Copy exactly the lines from the one containing "À Propos d’Aux Arts (278, 337)" through the last line of the records, both included, and nothing more.

-------- Provided records --------

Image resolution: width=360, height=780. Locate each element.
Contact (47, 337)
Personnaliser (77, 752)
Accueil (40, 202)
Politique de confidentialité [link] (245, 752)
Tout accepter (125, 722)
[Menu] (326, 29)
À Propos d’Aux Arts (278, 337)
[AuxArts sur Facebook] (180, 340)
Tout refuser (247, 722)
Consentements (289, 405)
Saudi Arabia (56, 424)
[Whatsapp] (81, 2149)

--------

§ Solution for this problem:
À Propos d’Aux Arts (278, 337)
[AuxArts sur Facebook] (180, 340)
Tout refuser (247, 722)
Consentements (289, 405)
Saudi Arabia (56, 424)
[Whatsapp] (81, 2149)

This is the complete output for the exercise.